#### Excerpted data ####

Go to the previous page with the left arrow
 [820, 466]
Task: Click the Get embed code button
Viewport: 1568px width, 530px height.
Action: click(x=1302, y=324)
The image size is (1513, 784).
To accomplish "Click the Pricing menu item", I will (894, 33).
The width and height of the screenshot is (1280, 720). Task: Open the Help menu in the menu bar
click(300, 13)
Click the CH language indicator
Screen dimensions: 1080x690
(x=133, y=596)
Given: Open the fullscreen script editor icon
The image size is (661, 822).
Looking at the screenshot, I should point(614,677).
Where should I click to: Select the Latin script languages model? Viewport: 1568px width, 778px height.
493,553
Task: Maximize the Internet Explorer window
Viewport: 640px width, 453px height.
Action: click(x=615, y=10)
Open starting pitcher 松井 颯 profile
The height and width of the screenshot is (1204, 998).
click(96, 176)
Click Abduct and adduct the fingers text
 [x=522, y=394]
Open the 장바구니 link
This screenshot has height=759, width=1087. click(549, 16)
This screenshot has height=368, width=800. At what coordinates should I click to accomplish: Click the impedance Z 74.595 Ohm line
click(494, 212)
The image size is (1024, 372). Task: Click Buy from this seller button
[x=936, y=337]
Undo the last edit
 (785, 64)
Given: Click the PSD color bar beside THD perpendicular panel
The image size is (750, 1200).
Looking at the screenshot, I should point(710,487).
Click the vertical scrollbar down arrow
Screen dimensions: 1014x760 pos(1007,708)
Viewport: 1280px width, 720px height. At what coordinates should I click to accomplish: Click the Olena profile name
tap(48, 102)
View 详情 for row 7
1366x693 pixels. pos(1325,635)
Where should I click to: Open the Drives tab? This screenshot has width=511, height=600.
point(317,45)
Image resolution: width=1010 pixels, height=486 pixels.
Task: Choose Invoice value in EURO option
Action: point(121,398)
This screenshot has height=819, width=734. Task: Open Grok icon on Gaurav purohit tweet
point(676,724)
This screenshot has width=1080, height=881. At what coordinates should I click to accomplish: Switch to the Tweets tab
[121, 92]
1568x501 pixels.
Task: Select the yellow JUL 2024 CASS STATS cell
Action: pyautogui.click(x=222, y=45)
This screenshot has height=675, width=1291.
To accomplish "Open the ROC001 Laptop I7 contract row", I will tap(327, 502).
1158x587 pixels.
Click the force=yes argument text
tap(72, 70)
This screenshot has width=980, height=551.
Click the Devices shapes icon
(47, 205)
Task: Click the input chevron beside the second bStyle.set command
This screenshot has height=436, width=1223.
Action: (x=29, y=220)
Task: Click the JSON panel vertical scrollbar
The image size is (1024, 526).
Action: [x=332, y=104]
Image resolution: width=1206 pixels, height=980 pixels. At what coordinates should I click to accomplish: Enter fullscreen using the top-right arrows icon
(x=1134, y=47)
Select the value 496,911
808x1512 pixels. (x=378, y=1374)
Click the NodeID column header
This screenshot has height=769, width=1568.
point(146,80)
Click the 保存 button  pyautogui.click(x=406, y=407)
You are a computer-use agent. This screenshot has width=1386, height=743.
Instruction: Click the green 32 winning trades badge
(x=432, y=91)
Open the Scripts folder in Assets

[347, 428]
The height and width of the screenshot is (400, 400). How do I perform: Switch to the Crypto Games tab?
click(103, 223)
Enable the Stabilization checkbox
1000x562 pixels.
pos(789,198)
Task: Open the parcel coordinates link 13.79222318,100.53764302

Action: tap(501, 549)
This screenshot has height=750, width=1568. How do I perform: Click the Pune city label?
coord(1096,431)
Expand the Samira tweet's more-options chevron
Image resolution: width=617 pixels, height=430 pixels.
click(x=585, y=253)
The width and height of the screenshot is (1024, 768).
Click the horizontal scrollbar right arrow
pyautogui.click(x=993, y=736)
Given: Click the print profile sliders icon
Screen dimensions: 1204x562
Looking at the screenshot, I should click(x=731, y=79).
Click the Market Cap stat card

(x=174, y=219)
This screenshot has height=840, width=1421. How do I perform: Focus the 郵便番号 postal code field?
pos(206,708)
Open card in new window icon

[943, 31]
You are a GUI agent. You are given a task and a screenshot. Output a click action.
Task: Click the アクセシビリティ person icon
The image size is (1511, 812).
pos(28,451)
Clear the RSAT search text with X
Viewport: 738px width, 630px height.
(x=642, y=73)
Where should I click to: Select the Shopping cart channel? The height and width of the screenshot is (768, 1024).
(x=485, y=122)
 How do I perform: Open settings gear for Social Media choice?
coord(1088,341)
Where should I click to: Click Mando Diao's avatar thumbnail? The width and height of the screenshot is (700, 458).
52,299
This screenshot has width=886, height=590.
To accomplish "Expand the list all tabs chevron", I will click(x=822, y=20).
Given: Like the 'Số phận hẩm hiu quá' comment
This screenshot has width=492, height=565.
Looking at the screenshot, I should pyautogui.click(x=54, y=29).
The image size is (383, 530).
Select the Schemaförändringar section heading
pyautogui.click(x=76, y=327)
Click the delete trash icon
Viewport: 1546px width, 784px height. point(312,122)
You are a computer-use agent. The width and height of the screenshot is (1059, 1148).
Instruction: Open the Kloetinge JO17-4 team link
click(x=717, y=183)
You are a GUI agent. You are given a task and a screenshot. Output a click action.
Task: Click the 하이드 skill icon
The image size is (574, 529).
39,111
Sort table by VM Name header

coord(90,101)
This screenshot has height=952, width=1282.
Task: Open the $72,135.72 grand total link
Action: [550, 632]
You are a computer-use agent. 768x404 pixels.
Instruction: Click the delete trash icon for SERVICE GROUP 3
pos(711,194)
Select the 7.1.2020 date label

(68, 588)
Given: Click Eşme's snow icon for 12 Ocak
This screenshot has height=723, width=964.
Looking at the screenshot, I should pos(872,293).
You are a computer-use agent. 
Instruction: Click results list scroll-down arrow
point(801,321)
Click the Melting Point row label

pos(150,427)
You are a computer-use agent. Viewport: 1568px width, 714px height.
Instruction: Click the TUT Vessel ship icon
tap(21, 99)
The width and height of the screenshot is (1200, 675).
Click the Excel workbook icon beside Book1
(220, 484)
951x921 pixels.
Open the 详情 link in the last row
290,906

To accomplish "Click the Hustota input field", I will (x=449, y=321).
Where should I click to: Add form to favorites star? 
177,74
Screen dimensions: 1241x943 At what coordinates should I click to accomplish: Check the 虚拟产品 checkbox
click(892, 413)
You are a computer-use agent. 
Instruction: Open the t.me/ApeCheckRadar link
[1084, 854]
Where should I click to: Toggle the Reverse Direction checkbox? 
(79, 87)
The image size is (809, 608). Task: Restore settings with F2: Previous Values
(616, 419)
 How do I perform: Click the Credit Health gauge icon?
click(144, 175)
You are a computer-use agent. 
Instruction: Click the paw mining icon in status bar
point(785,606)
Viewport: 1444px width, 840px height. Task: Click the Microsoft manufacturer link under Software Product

####

Your instructions:
Each entry given above is to be duplicated exactly.

Result:
Go to the previous page with the left arrow
 [820, 466]
Task: Click the Get embed code button
Viewport: 1568px width, 530px height.
Action: click(x=1302, y=324)
The image size is (1513, 784).
To accomplish "Click the Pricing menu item", I will (894, 33).
The width and height of the screenshot is (1280, 720). Task: Open the Help menu in the menu bar
click(300, 13)
Click the CH language indicator
Screen dimensions: 1080x690
(x=133, y=596)
Given: Open the fullscreen script editor icon
The image size is (661, 822).
Looking at the screenshot, I should point(614,677).
Where should I click to: Select the Latin script languages model? Viewport: 1568px width, 778px height.
493,553
Task: Maximize the Internet Explorer window
Viewport: 640px width, 453px height.
Action: click(x=615, y=10)
Open starting pitcher 松井 颯 profile
The height and width of the screenshot is (1204, 998).
click(96, 176)
Click Abduct and adduct the fingers text
 [x=522, y=394]
Open the 장바구니 link
This screenshot has height=759, width=1087. click(549, 16)
This screenshot has height=368, width=800. At what coordinates should I click to accomplish: Click the impedance Z 74.595 Ohm line
click(494, 212)
The image size is (1024, 372). Task: Click Buy from this seller button
[x=936, y=337]
Undo the last edit
 (785, 64)
Given: Click the PSD color bar beside THD perpendicular panel
The image size is (750, 1200).
Looking at the screenshot, I should point(710,487).
Click the vertical scrollbar down arrow
Screen dimensions: 1014x760 pos(1007,708)
Viewport: 1280px width, 720px height. At what coordinates should I click to accomplish: Click the Olena profile name
tap(48, 102)
View 详情 for row 7
1366x693 pixels. pos(1325,635)
Where should I click to: Open the Drives tab? This screenshot has width=511, height=600.
point(317,45)
Image resolution: width=1010 pixels, height=486 pixels.
Task: Choose Invoice value in EURO option
Action: point(121,398)
This screenshot has height=819, width=734. Task: Open Grok icon on Gaurav purohit tweet
point(676,724)
This screenshot has width=1080, height=881. At what coordinates should I click to accomplish: Switch to the Tweets tab
[121, 92]
1568x501 pixels.
Task: Select the yellow JUL 2024 CASS STATS cell
Action: pyautogui.click(x=222, y=45)
This screenshot has height=675, width=1291.
To accomplish "Open the ROC001 Laptop I7 contract row", I will tap(327, 502).
1158x587 pixels.
Click the force=yes argument text
tap(72, 70)
This screenshot has width=980, height=551.
Click the Devices shapes icon
(47, 205)
Task: Click the input chevron beside the second bStyle.set command
This screenshot has height=436, width=1223.
Action: (x=29, y=220)
Task: Click the JSON panel vertical scrollbar
The image size is (1024, 526).
Action: [x=332, y=104]
Image resolution: width=1206 pixels, height=980 pixels. At what coordinates should I click to accomplish: Enter fullscreen using the top-right arrows icon
(x=1134, y=47)
Select the value 496,911
808x1512 pixels. (x=378, y=1374)
Click the NodeID column header
This screenshot has height=769, width=1568.
point(146,80)
Click the 保存 button  pyautogui.click(x=406, y=407)
You are a computer-use agent. This screenshot has width=1386, height=743.
Instruction: Click the green 32 winning trades badge
(x=432, y=91)
Open the Scripts folder in Assets

[347, 428]
The height and width of the screenshot is (400, 400). How do I perform: Switch to the Crypto Games tab?
click(103, 223)
Enable the Stabilization checkbox
1000x562 pixels.
pos(789,198)
Task: Open the parcel coordinates link 13.79222318,100.53764302

Action: tap(501, 549)
This screenshot has height=750, width=1568. How do I perform: Click the Pune city label?
coord(1096,431)
Expand the Samira tweet's more-options chevron
Image resolution: width=617 pixels, height=430 pixels.
click(x=585, y=253)
The width and height of the screenshot is (1024, 768).
Click the horizontal scrollbar right arrow
pyautogui.click(x=993, y=736)
Given: Click the print profile sliders icon
Screen dimensions: 1204x562
Looking at the screenshot, I should click(x=731, y=79).
Click the Market Cap stat card

(x=174, y=219)
This screenshot has height=840, width=1421. How do I perform: Focus the 郵便番号 postal code field?
pos(206,708)
Open card in new window icon

[943, 31]
You are a GUI agent. You are given a task and a screenshot. Output a click action.
Task: Click the アクセシビリティ person icon
The image size is (1511, 812).
pos(28,451)
Clear the RSAT search text with X
Viewport: 738px width, 630px height.
(x=642, y=73)
Where should I click to: Select the Shopping cart channel? The height and width of the screenshot is (768, 1024).
(x=485, y=122)
 How do I perform: Open settings gear for Social Media choice?
coord(1088,341)
Where should I click to: Click Mando Diao's avatar thumbnail? The width and height of the screenshot is (700, 458).
52,299
This screenshot has width=886, height=590.
To accomplish "Expand the list all tabs chevron", I will click(x=822, y=20).
Given: Like the 'Số phận hẩm hiu quá' comment
This screenshot has width=492, height=565.
Looking at the screenshot, I should pyautogui.click(x=54, y=29).
The image size is (383, 530).
Select the Schemaförändringar section heading
pyautogui.click(x=76, y=327)
Click the delete trash icon
Viewport: 1546px width, 784px height. point(312,122)
You are a computer-use agent. The width and height of the screenshot is (1059, 1148).
Instruction: Open the Kloetinge JO17-4 team link
click(x=717, y=183)
You are a GUI agent. You are given a task and a screenshot. Output a click action.
Task: Click the 하이드 skill icon
The image size is (574, 529).
39,111
Sort table by VM Name header

coord(90,101)
This screenshot has height=952, width=1282.
Task: Open the $72,135.72 grand total link
Action: [550, 632]
You are a computer-use agent. 768x404 pixels.
Instruction: Click the delete trash icon for SERVICE GROUP 3
pos(711,194)
Select the 7.1.2020 date label

(68, 588)
Given: Click Eşme's snow icon for 12 Ocak
This screenshot has height=723, width=964.
Looking at the screenshot, I should pos(872,293).
You are a computer-use agent. 
Instruction: Click results list scroll-down arrow
point(801,321)
Click the Melting Point row label

pos(150,427)
You are a computer-use agent. Viewport: 1568px width, 714px height.
Instruction: Click the TUT Vessel ship icon
tap(21, 99)
The width and height of the screenshot is (1200, 675).
Click the Excel workbook icon beside Book1
(220, 484)
951x921 pixels.
Open the 详情 link in the last row
290,906

To accomplish "Click the Hustota input field", I will (x=449, y=321).
Where should I click to: Add form to favorites star? 
177,74
Screen dimensions: 1241x943 At what coordinates should I click to accomplish: Check the 虚拟产品 checkbox
click(892, 413)
You are a computer-use agent. 
Instruction: Open the t.me/ApeCheckRadar link
[1084, 854]
Where should I click to: Toggle the Reverse Direction checkbox? 
(79, 87)
The image size is (809, 608). Task: Restore settings with F2: Previous Values
(616, 419)
 How do I perform: Click the Credit Health gauge icon?
click(144, 175)
You are a computer-use agent. 
Instruction: Click the paw mining icon in status bar
point(785,606)
Viewport: 1444px width, 840px height. Task: Click the Microsoft manufacturer link under Software Product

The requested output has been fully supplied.